◆ Extract to read
★ ★ ★ ★

One of those installs is at a distance of about 45-50 ft and passing through a wall... the only service call on that install was bc his Battery Backup on that system went into protection mode and the IO GEAR did not power up automatically after resetting the BBU. So he called me with a no signal issue.. 30 secs after powering up the IO GEAR all was back to normal... Even though I use these HDMI wireless units as a last resort, I have not installed one that didnt perform above my expectations....they just work ... And they are capable of 1 wired output simultaneously with the wireless.... and have 2 inputs essentially making it a 2 in 2 out HDMI switch as well...


----------



## hjones4841 (Jan 21, 2009)

Glad that there is a solution that works. The instructions on the Rocketfish caution that both the transmitter and receiver have to be in the same room. Based on my experience, that is correct and not too far apart as well. And mount it high enough so that you won't walk between the two units - guaranteed dropout. I used it to avoid pulling a HDMI cable. I finally got tired of waiting on the Rocketfish to lock - if it ever did - and pulled the cable.


----------



## RTS100x5 (Sep 12, 2009)

I also use ZUUM HDMI baluns in many a situation where pulling a HDMI cable is not possible or impracticle - in fact most HDMI runs I make over 50' usually I just run CAT5 and use baluns...There again its a situation where a rock solid piece of equipment is mandatory - thus I rely on ZUUM and not a mediocre less expensive product....


----------

★ ★ ★ ★

◆ Provided data
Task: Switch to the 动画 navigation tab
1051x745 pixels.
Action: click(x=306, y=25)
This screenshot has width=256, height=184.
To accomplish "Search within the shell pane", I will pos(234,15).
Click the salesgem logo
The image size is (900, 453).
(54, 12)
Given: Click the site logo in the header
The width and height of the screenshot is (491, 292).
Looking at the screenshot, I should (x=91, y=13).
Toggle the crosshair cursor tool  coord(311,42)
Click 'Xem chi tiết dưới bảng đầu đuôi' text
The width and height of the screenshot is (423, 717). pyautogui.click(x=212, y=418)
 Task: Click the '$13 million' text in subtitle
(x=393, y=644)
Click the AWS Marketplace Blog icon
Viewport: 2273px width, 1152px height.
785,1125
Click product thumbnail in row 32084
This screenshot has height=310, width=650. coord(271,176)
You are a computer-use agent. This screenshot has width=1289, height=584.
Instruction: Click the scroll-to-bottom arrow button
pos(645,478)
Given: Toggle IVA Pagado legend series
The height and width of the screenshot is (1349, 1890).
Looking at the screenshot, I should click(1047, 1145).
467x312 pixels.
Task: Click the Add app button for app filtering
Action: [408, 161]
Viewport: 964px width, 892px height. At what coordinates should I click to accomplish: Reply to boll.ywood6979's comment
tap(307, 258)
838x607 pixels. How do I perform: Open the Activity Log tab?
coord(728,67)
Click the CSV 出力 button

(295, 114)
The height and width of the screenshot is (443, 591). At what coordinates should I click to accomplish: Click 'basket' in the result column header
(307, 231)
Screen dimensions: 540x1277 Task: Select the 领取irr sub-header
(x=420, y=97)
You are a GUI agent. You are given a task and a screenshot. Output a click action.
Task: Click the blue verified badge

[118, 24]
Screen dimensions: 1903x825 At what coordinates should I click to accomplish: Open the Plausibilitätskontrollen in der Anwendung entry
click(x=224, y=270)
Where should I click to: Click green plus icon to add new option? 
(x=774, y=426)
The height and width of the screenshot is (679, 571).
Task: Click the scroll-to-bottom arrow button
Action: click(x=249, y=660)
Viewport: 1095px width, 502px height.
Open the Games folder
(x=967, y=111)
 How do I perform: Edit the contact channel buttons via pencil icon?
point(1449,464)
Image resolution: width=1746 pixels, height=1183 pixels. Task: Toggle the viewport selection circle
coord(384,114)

★ ★ ★ ★

◆ Set of tasks
[A] Answer these from the forum thread on HDMI connections:
(i) About how far apart are the units in the install that passes through a wall?
(ii) According to the Rocketfish instructions, where must the transmitter and receiver both be?
(iii) For HDMI runs over what length does the last poster usually run CAT5 and use baluns?
[B] Translate this sentence from the forum thread on HDMI connections into Spanish: "The instructions on the Rocketfish caution that both the transmitter and receiver have to be in the same room."

◆ Task-by-task answers
[A]
(i) About 45-50 ft.
(ii) In the same room.
(iii) Over 50'.

[B] Las instrucciones del Rocketfish advierten que tanto el transmisor como el receptor tienen que estar en la misma habitación.